KARDINAL Jorge Mario Bergoglio akhirnya terpilih sebagai paus. Sebagaimana pemilihan paus terdahulu, liputan media kali ini begitu luar biasa. Ini menunjukkan betapa paus dan negara kecil Vatikan secara geopolitik memiliki posisi signifikan dalam percaturan global dewasa ini.

Menarik bahwa paus berdarah Italia dan berkebangsaan Argentina itu memilih nama Fransiskus. Sebagaimana dikutip CNN, pakar soal Vatikan John Allen berpendapat, nama Fransiskus itu merujuk pada salah seorang tokoh yang paling dihormati di Gereja Katolik, yakni Santo Fransiskus dari Asisi, Italia. Dia adalah lambang kerendahhatian, kesederhanaan, dan keberanian untuk melintas batas-batas agama (passing over) demi menjalin persaudaraan dengan semua orang.

Jika kita flashback dalam sejarah relasi Islam dan Kristen, Fransiskus punya peran monumental. Pada 1219, ketika Perang Salib tengah berkecamuk antara kaum Kristen dan kaum muslim guna memperebutkan hegemoni atas Yerusalem (Al-Quds), Fransiskus dengan ketulusan dan kerendahan hati pergi ke tepi Nil, Mesir, menemui Sultan Malik al-Khamil yang notabene adalah musuh gereja. Al-Khamil adalah keponakan Sultan Salahuddin Al Ayyubi (Saladin), pahlawan muslim legendaris melawan kaum salib.

Fransiskus hadir sambil mengaku diri sebagai orang Kristen. Tentu itu sebuah tindakan berani, mengingat ketika itu permusuhan sedang panas. Fransiskus ternyata diterima untuk berdiskusi beberapa hari dan membuktikan Islam ternyata cinta damai (Islam dari kata aslama, berarti damai). Bahkan, menurut situs www.hidupkatolik.com, Fransiskus sangat terkesan pada lantunan azan di tengah masyarakat muslim. Dia ingin penanda semacam itu dilakukan di wilayah kristiani. Digunakanlah lonceng angelus sore hari sebagai penanda doa.

Langkah ikhtiar damai yang diambil Fransiskus berhasil menginspirasi banyak pihak, terutama gereja, untuk mulai membuka diri dari eksklusivisme. Spirit hidup Fransiskus mewarnai gereja sehingga pada zaman ini gereja punya cara pandang baru terhadap Islam.

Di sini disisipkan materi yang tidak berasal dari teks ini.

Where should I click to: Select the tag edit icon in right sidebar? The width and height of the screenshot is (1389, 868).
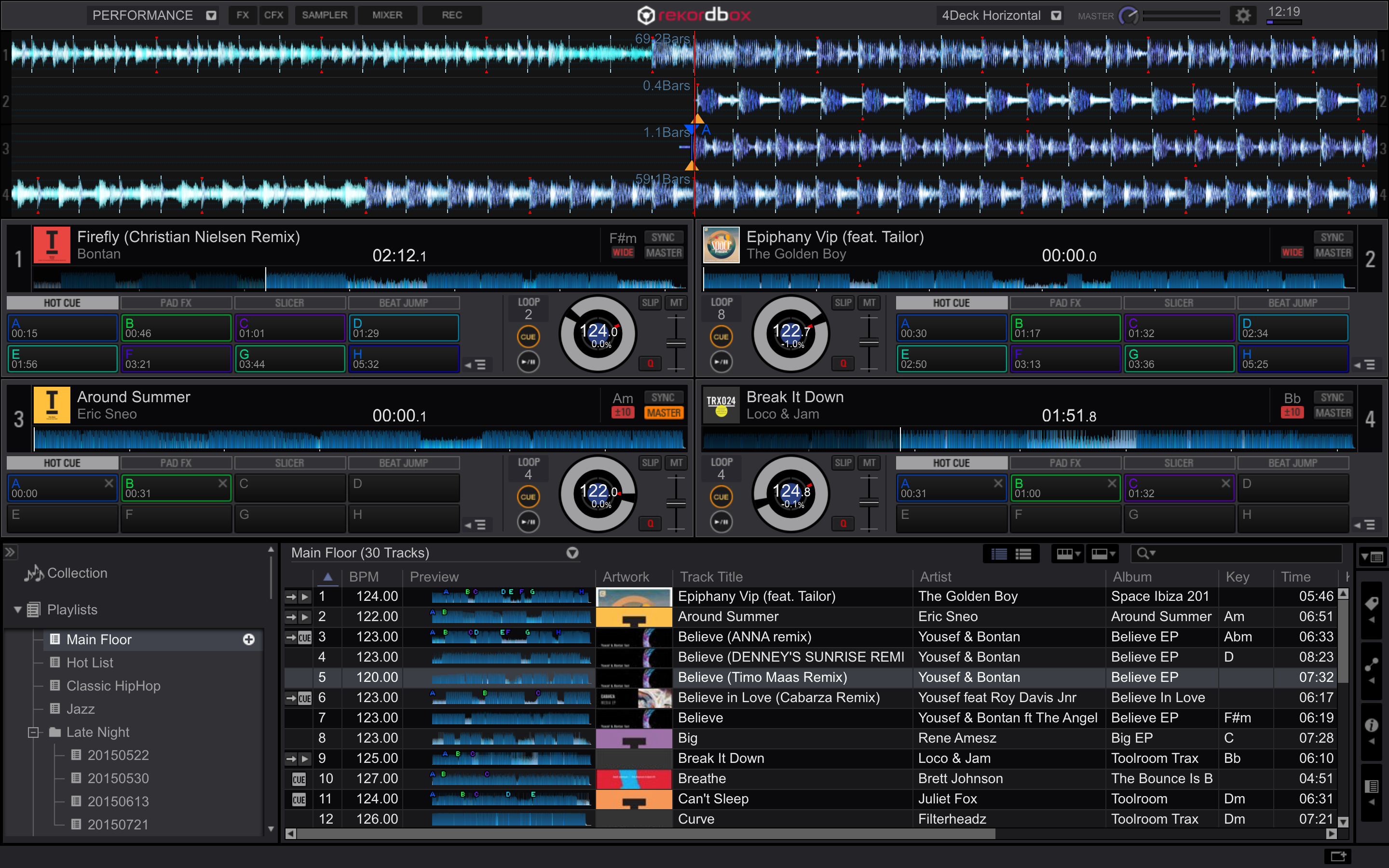(x=1372, y=603)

Cara pandang gereja yang positif dan apresiatif itu bisa dilihat dalam dokumen Nostra Aetate, yang merupakan salah satu hal penting dalam Konsili Vatikan II. Dalam dokumen Nostra Aetate yang diketok pada 28 Januari 1965, Gereja Katolik berani mengakui kebenaran dalam agama-agama lain. Bahkan, menyangkut relasinya yang buruk pada masa lalu, Gereja Katolik berani mengakui kesalahan dan mengajak setiap umat beragama ke depan untuk lebih berfokus mengusahakan saling pengertian, memajukan keadilan sosial, nilai-nilai moral, perdamaian, dan persaudaraan antarmanusia. 

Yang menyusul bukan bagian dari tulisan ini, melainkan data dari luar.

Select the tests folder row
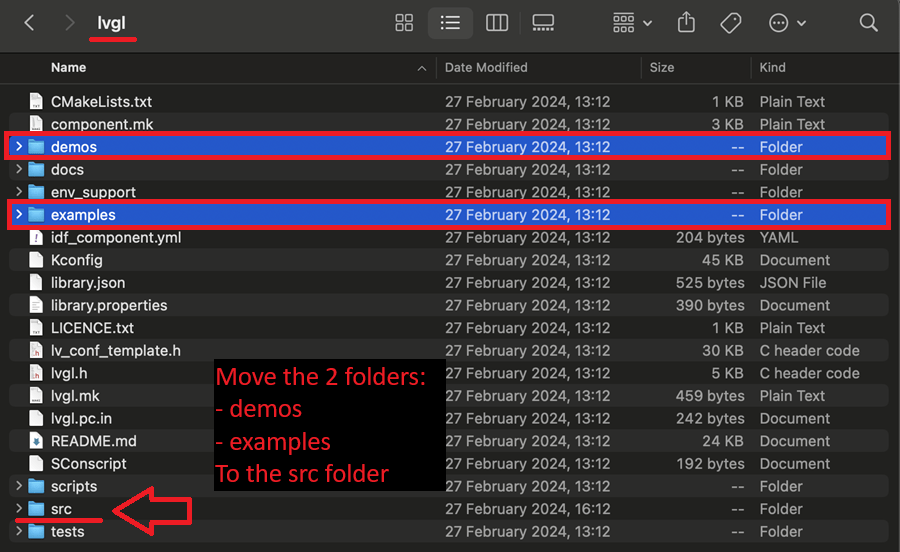 449,531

Dokumen Konsili Vatikan II, antara lain, berbunyi: ''Orang-orang Islam yang mengikuti akidah Nabi Ibrahim menyembah bersama kita kepada Tuhan yang Tunggal, yang maha penyayang, yang akan mengadili manusia pada hari akhir.''

Teladan Kanjeng Rasul 

Nah, cara pandang positif itu sebenarnya sudah lama menjadi sikap dan cara hidup junjungan umat Islam Kanjeng Rasul Muhammad SAW. Pada abad VI, Kanjeng Rasul sudah mengajarkan bagaimana kita harus menyikapi perbedaan agama tanpa bersikap diskriminatif. Dalam hal interaksi dengan ''ahlul kitab'' (termasuk Kristen), Kanjeng Nabi sangat terkenal dengan toleransinya. Itu bisa dilihat dari adanya Piagam Madinah yang terkenal tersebut. 

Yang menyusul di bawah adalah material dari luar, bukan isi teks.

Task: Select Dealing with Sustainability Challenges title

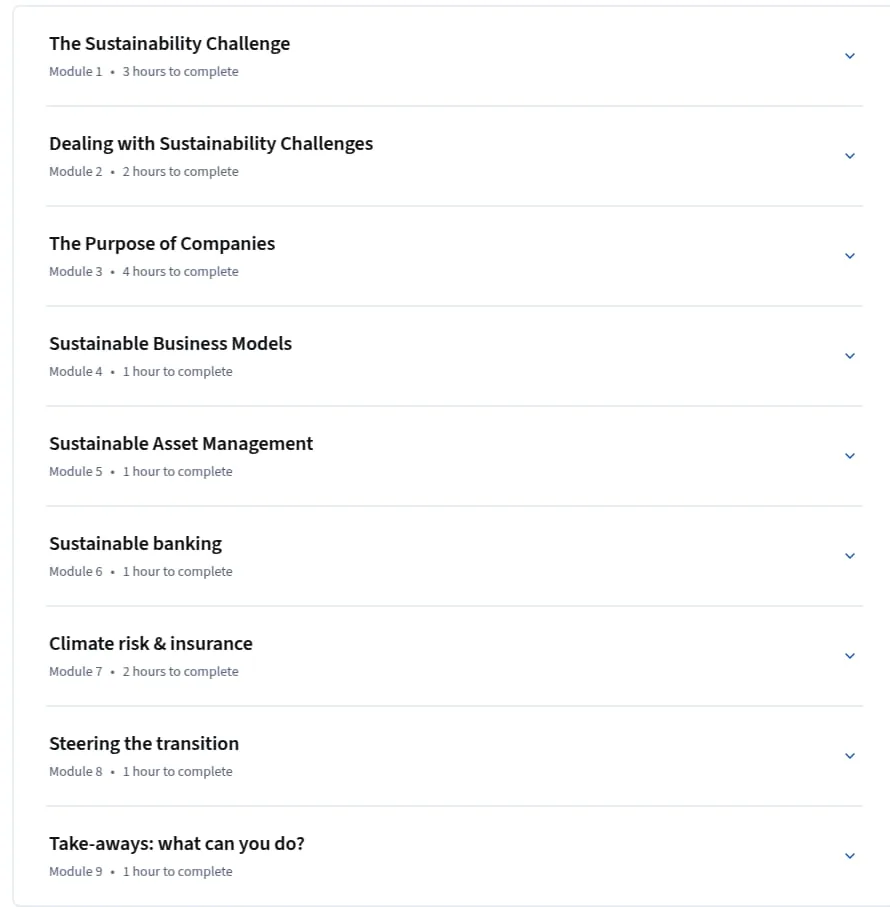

Harold Coward juga menulis dalam bukunya Pluralisme-Tantangan bagi Agama-Agama bahwa, ''Muhammad memahami wahyunya sebagai kelanjutan dan pemenuhan dari tradisi alkitabiah Yahudi dan Kristen. Rasa hormat beliau terhadap tradisi alkitabiah sungguh diperlihatkan dalam ajarannya.''

Relasi Muhammad dengan orang Kristen dimulai sejak awal Islam. Pernah dikisahkan, suatu hari Khadijah mengajak Muhammad, suaminya, mengunjungi saudara sepupunya, Waraqah ibnu Naufal, yang menjadi rahib Kristen. Waraqah itulah yang menjelaskan makna kedatangan Gabriel atau malaikat Jibril sebagai isyarat bahwa Muhammad telah diangkat menjadi seorang rasul. 

Ketika sekarang seolah relasi antara Islam dan Kristen tengah memburuk, sebenarnya kita perlu melanjutkan spirit Nabi Muhammad dan spirit Fransiskus untuk saling mengapresiasi. Di tengah isu terorisme dan kekerasan yang menodai Islam dan memburukkan nama Islam di Barat, sehingga memunculkan islamofobia atau ketakutan terhadap Islam, Gereja Katolik justru menampilkan solidaritas kepada Islam. 

Bahkan, paus kerap mengecam pihak yang menghina Islam. Ketika meledak kemarahan karena kartun Nabi Muhammad dalam surat kabar Jyllands-Posten, Denmark, edisi 30 September 2005, Paus Benediktus XVI menyatakan, kebebasan berekspresi bukan berarti kebebasan menghina umat agama lain (Islam). Demikian juga di tengah kasus film The Innocence of Muslims di  Youtube yang jelas-jelas amat menghina pribadi Nabi Muhammad, Paus Benediktus menilai film itu merupakan produk yang tidak beradab.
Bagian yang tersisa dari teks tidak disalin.